I got the same monitor. Only worry was the frequency oscillation feature to achieve dimming, but I don't notice it, but some claim they do. Back joystick is a bit of a pain as I do flip back and forth between inputs. When my system goes to sleep, and it wakes up and i turn the monitor on, it sometime does the sync flicker (even goes black) and repeats and generally looks screwy for about 10 seconds, but once its running, never had any issue. Is well worth the money! The monitor is sooooo bit, that you have to really move eyes, or even turn head a bit, so certainly I doubt i would ever want bigger, accept that in having this monitor, I can now REALLY see the attraction of a curved monitor. I would have no interest in upgrading to say a 44"+ 4k monitor unless it was very curved so you don't have a distance issue as you look to the left/right edges over the closeness of the middle. In fact the odd person may even find the 40" to big, and want it to be curved. Of course one issue is you have to buy a expensive video card to use it, unless you happen to already have a 9 series. -tl On Wed, Jun 8, 2016 at 2:30 PM, CLIFFORD ILKAY <clifford_ilkay@dinamis.com> wrote:
Hello, I had bought a Wasabi Mango 42" monitor from a Korean vendor on eBay last May and when it broke down for the second time within the first 13 weeks, neither the vendor nor Wasabi Mango provided warranty support. Fortunately, I had bought a SquareTrade warranty and they came through and reimbursed me for the full purchase amount. Orchids for SquareTrade, onions for Wasabi Mango and gnestore on eBay, and onions for eBay's useless reputation system that prevents buyers from leaving reviews after 90 days from purchase. All that does is provide an incentive for the seller to be responsive within the first 90 days and not even pretend to care once the buyer can no longer leave a negative review. Just to give you an idea of how ill-equipped Wasabi Mango must be to provide after-sale support and how little they care about their reputation, I left a scathing review of their monitor on their Facebook page and they never responded and the last time I checked some months ago, it was still there for the whole world to see.

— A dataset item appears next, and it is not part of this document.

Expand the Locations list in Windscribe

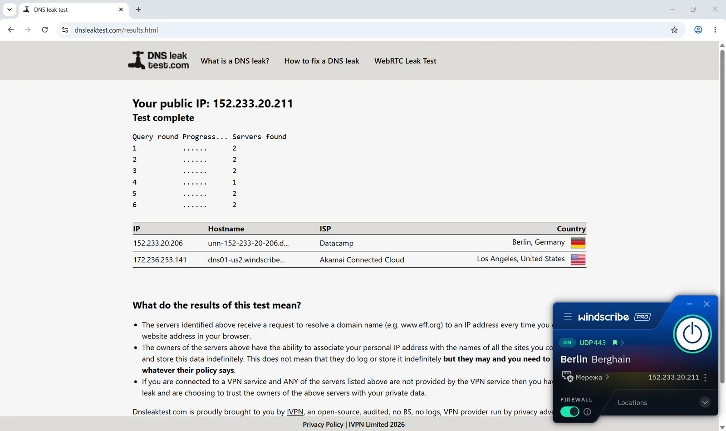[x=705, y=402]
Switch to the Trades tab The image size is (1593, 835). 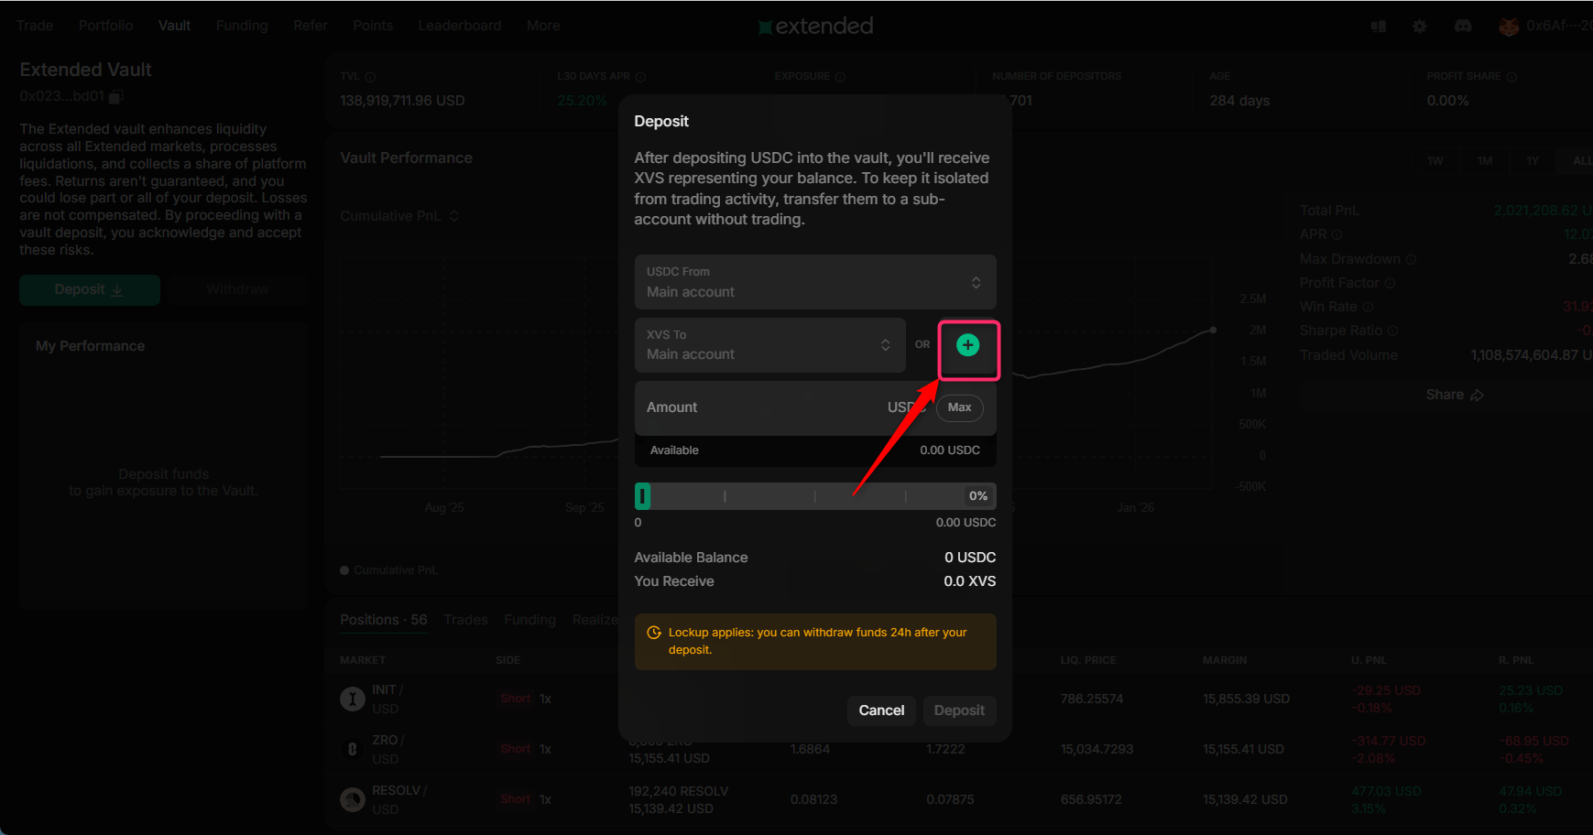[x=465, y=620]

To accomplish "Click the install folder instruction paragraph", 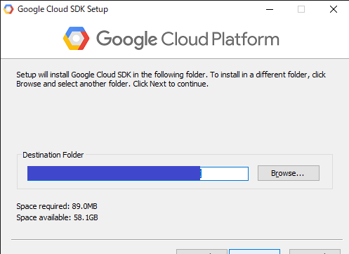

I bought this same 40" 4k Philips monitor for $699.99 at a Black Friday sale last year at BestBuy and it has been working great(*). The Wasabi Mango was an LG IPS panel. This one is a VA panel. Theoretically, the IPS panel is supposed to be "better" but I really do not have any objections to the video quality on the Philips. I have not noticed any dead pixels and the brightness is uniform throughout. It has an easy-to-use joystick control and a hard power switch. I have an ASUS GT 960 Strix video card running the nVidia binary driver on Fedora 23 driving the monitor through a DisplayPort cable.
(*) Once every few months, I have to update the binary driver (it's not automatically updated) when I lose X after a kernel update. Occasionally, I'll see a flickering of a window that is not in the foreground. If I move the mouse, the flickering will disappear, which has me suspect the video driver and not the monitor. It's not frequent enough to be anything more than a minor irritant. Neither of those things are particular to this monitor.
With a panel this large, I have not found any need for font-scaling. There is no way I could read text on a 28" 4k monitor without font-scaling. It would be hard to beat the price/performance of this monitor and with the weaker Canadian dollar, monitor prices have been firm. You will not see this monitor at this price very often.
In short, it's a great buy if you've been thinking of upgrading to a 4k monitor.